(Stored data entries)

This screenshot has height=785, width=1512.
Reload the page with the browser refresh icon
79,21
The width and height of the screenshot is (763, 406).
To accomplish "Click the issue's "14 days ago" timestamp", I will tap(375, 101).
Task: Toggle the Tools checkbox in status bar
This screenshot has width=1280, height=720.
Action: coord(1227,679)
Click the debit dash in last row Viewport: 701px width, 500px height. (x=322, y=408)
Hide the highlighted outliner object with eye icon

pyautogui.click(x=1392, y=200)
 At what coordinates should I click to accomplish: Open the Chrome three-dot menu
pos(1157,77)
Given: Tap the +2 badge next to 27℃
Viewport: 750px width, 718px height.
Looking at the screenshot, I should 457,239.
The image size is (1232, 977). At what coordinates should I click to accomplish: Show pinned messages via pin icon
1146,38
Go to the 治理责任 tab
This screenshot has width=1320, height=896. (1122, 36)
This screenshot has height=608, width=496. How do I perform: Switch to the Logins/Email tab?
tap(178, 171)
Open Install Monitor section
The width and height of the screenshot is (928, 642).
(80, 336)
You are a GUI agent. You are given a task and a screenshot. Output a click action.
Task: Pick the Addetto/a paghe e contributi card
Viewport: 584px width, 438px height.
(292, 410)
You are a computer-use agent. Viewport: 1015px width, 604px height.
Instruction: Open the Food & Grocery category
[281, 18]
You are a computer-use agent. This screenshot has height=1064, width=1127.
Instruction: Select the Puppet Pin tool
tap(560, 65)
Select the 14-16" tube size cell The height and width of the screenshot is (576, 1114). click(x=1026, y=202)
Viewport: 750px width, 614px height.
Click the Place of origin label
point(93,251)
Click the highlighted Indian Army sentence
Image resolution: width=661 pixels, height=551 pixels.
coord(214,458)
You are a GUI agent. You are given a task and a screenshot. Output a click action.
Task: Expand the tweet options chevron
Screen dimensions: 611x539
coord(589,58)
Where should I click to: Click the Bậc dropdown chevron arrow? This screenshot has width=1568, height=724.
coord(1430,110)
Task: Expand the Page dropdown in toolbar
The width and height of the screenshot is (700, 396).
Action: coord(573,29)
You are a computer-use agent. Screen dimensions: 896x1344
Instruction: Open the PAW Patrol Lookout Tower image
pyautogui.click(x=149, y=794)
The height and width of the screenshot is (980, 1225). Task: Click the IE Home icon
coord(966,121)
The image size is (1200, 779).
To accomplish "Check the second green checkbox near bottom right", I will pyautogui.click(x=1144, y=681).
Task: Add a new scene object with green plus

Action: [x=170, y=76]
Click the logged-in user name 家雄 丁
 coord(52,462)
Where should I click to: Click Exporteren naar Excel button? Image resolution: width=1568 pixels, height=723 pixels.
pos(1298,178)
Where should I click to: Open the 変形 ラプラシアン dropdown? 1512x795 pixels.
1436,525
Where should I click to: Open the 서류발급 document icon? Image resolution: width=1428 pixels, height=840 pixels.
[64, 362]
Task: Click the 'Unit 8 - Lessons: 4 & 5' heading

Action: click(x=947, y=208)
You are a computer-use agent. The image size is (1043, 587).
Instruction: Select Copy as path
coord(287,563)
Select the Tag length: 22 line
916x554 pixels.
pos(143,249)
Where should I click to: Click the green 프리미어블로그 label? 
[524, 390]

§ **Requirement**
Looking at the records above, how many lines include "computer"? Please give the number and nothing more.

§ **Reply**
4